- **Exercise materials**
····················

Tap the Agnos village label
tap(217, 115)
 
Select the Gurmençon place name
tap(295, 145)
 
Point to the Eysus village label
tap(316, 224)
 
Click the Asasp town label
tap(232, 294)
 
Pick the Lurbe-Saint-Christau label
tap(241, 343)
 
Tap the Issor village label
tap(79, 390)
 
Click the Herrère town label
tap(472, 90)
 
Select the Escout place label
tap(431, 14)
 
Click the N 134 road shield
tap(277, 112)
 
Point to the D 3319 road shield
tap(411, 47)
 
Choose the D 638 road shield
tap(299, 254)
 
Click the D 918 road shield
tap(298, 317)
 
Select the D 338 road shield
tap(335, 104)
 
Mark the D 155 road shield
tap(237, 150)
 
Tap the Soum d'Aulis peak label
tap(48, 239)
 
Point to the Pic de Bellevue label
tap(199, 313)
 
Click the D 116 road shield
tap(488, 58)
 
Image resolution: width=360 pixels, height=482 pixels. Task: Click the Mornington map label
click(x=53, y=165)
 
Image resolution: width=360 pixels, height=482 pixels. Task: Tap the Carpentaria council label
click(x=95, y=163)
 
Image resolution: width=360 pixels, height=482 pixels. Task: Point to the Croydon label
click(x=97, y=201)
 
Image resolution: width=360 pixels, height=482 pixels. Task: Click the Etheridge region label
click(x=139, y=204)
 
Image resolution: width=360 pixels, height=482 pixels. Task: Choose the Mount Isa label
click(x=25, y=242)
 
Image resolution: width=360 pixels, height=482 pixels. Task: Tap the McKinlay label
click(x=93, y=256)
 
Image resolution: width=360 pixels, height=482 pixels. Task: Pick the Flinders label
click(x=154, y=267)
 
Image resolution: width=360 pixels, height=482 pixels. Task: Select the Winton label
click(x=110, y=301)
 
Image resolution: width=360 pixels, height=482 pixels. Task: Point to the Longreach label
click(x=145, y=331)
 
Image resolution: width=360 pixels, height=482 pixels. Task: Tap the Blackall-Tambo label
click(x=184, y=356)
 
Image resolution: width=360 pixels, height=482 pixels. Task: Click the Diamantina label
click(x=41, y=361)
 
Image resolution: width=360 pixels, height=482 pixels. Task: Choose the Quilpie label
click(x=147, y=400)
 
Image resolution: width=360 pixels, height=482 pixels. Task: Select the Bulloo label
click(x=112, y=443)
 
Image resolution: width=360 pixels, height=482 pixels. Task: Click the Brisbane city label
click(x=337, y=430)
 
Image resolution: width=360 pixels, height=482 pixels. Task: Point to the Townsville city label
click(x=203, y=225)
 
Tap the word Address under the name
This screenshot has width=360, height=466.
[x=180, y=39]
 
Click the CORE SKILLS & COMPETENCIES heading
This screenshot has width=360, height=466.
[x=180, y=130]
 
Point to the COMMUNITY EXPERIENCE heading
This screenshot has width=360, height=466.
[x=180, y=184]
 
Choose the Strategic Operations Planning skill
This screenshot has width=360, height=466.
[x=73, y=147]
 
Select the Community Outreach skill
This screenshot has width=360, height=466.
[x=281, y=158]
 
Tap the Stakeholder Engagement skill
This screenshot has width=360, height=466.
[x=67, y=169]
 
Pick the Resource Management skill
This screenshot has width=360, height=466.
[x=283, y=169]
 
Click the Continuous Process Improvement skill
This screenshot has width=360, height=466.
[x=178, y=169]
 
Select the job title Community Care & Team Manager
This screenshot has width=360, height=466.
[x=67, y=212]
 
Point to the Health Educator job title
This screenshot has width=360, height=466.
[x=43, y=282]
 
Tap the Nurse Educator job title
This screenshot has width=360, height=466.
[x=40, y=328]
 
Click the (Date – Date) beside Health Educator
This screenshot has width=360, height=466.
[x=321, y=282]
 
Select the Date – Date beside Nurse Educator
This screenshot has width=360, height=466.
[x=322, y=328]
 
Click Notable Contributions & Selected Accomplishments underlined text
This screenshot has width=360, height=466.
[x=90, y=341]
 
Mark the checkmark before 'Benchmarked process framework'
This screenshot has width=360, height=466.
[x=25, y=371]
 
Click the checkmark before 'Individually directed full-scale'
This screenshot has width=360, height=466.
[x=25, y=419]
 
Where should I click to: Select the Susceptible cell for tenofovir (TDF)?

····················

- **Given request**
Write out, without any change, the part of the listing that begins at the line containing "Townsville city label" and ends with the line containing "[x=67, y=169]".

- **Written solution**
Image resolution: width=360 pixels, height=482 pixels. Task: Point to the Townsville city label
click(x=203, y=225)
 
Tap the word Address under the name
This screenshot has width=360, height=466.
[x=180, y=39]
 
Click the CORE SKILLS & COMPETENCIES heading
This screenshot has width=360, height=466.
[x=180, y=130]
 
Point to the COMMUNITY EXPERIENCE heading
This screenshot has width=360, height=466.
[x=180, y=184]
 
Choose the Strategic Operations Planning skill
This screenshot has width=360, height=466.
[x=73, y=147]
 
Select the Community Outreach skill
This screenshot has width=360, height=466.
[x=281, y=158]
 
Tap the Stakeholder Engagement skill
This screenshot has width=360, height=466.
[x=67, y=169]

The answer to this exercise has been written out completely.